▸ **PROBLEM**
In the commentary on anonymous blogging below, write out word for word everything from "I live in dread" down to "for those stories.".

▸ **GIVEN TEXT**
:::::
Anonymous Blogging for a Better China

Anonymous

From New America Media and Alhambra Source:

 

Commentary:

 

I live in dread that the Chinese government will find out our true identities. Even my parents do not know what I am doing.

 

For the past few years, I have worked by day in the California criminal justice system and by night editing Free More News, a news blog that defies Chinese censors. Since we are based in the United States, we have the freedom to publish as we please. Chinese journalists do not. They face censorship on a daily basis. Many times a good story cannot be published due to its content – coverage of protests, food safety problems, ethnic strife — so we became the outlet for those stories.

 

It has not been easy. Many times when a big story came out, our accounts suspiciously began sending out phishing emails. Police have visited a half-dozen of our China-based interns and interrogated them about Free More News, asking who we are and about our source of funding.

 

Despite the challenges, we work on Free More News because we believe the world needs to know more about China, and Chinese citizens need to know more about what is going on in their communities. Pollution is becoming unbearable; the sun is no longer clearly visible due to the heavy smog. The wealth gap is increasing. And without people’s participation, much of China’s development has been hijacked by special interest groups that are more interested in padding their own pockets. These crucial stories rarely make the state-controlled Chinese media.

 

The price of being denied news about your country is something I know personally. I was only a young boy on the morning of June 4, 1989, but I will never forget the urgency in my father’s voice as he shared the shocking news about Tiananmen Square with relatives: “The government fired shots!”

 

For weeks leading up to that day, there had been a rare break in the government control of media. Stations had been broadcasting daily the student protests at Tiananmen Square. We sat glued to the television, watching demonstrations, hunger strikes, martial law — and then this dramatic ending.

 

After the shots were fired, the government took back control of the media. For years, I had no idea what happened to those students, what their motives were, or who they were. We would hear about people getting arrested or being executed as counterrevolutionaries, but we never heard their side of the story.

 

Only later, when I moved to the United States for a university education, did I begin to see the full picture of what had happened and how my country had developed in the more than a decade since the crackdown following the Tiananmen uprising.

 

When I was about to graduate with a degree in economics and political science, some Chinese friends and I wanted to find a way to use our new knowledge to help our homeland. We decided to create a website and call it Free More News, which, in Chinese, is written with a character that translates to something like “a little more liberty.”

 

 

Our initial idea was to share knowledge of democracy, but the blog took on a life of its own. Using a simple WordPress platform, we started to update the site before and after our day jobs with the latest news we could find about China. A month after we launched in fall 2007, protests broke out in Shenyang and Guizhou provinces that involved business and police corruption. The official media clamped down on the story, but the Chinese people had started using social platforms to document their lives, sharing protest footage on YouTube, Flickr, and Chinese forums such as TianYa. Information was being shared faster than the government could respond. We took these stories and posted them. We had stumbled upon an information gold mine. Our website crashed with tens of thousands viewing the site at once, about 80 percent of whom came from China.
:::::
▸ **SUPPLIED DATA**
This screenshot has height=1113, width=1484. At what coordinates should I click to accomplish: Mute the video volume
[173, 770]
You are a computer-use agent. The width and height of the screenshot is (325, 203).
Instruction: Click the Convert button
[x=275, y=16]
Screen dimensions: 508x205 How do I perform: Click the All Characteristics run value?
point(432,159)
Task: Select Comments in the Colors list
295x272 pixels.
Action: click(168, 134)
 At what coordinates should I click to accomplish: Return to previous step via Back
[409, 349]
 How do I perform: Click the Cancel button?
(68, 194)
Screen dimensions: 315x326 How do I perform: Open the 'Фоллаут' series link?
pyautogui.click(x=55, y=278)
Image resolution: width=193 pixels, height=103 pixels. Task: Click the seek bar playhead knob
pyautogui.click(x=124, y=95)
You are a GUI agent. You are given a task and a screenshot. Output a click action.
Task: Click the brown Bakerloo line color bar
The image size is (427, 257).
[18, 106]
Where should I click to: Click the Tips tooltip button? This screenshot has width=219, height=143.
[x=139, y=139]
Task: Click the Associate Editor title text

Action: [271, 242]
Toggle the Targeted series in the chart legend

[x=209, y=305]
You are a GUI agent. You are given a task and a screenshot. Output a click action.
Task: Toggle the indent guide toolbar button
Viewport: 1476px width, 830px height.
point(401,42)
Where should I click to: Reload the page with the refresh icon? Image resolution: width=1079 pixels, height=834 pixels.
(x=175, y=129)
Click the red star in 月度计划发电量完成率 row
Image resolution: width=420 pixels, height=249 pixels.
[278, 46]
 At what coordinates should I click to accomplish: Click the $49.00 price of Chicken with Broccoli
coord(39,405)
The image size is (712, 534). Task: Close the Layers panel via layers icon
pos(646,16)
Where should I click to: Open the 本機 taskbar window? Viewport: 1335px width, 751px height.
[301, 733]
:::::
▸ **EXERCISE ANSWER**
I live in dread that the Chinese government will find out our true identities. Even my parents do not know what I am doing.

 

For the past few years, I have worked by day in the California criminal justice system and by night editing Free More News, a news blog that defies Chinese censors. Since we are based in the United States, we have the freedom to publish as we please. Chinese journalists do not. They face censorship on a daily basis. Many times a good story cannot be published due to its content – coverage of protests, food safety problems, ethnic strife — so we became the outlet for those stories.